Currently I am using a mix of the ideas of Jesse and Robert: the JS libs can be included as a stapler adjunct and provide the new JS libs: 

<l:main-panel>

<st:adjunct includes="io.jenkins.plugins.bootstrap4"/>
<st:adjunct includes="io.jenkins.plugins.echarts"/>
<st:adjunct includes="io.jenkins.plugins.font-awesome"/>
...

Rather than writing a new resource handler that extracts the resources dynamically (stripping of the versions, etc.) I use Maven to extract the WebJars and repack them to the Webapps folder automatically in the build. So users of the library can reuse the same concepts as before (st:adjunct, …), no new variable is required. 

If someone is interested, a draft PR is available for the warnings plugin: [3]

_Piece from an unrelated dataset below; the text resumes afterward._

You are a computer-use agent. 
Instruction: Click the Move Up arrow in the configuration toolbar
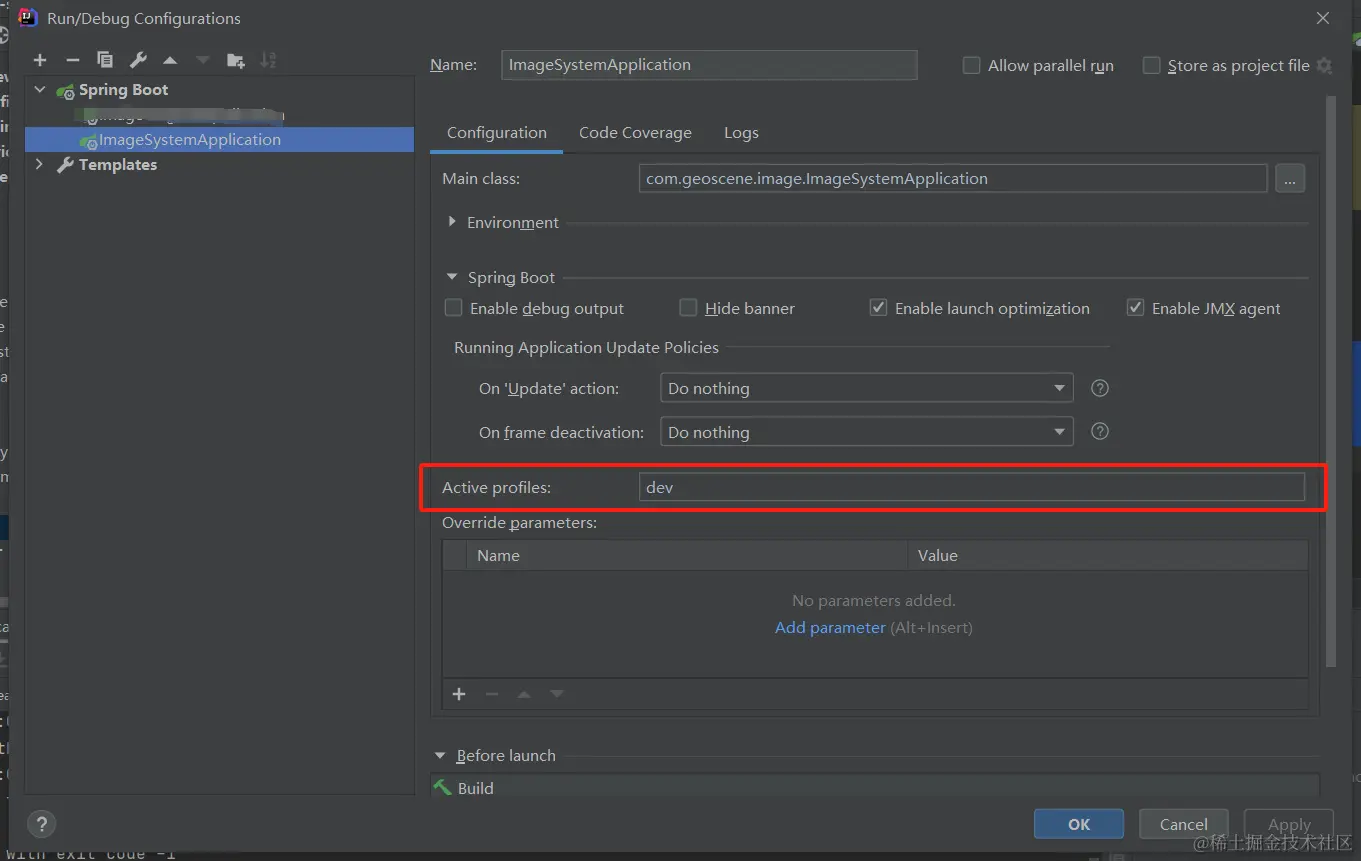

This works quite well in a Jenkins instance, however I can’t get this running with the Jenkins test harness. Now all my UI tests fail because the resources of the depending libraries are not found here, I always get a 404 (see [2]). Is this problem related to JENKINS-41827 [1]? Or do I need to include the JS dependencies in another way? Currently I’m using something like:

<dependency>
<groupId>io.jenkins.plugins</groupId>
<artifactId>font-awesome-api</artifactId>
<version>${font-awesome-api.version}</version>
</dependency>
...
   
The test harness unpacks these libraries correctly in the tmp folder, however I can’t access these resources. The JS plugins are correctly shown as installed in Jenkins plugin manager.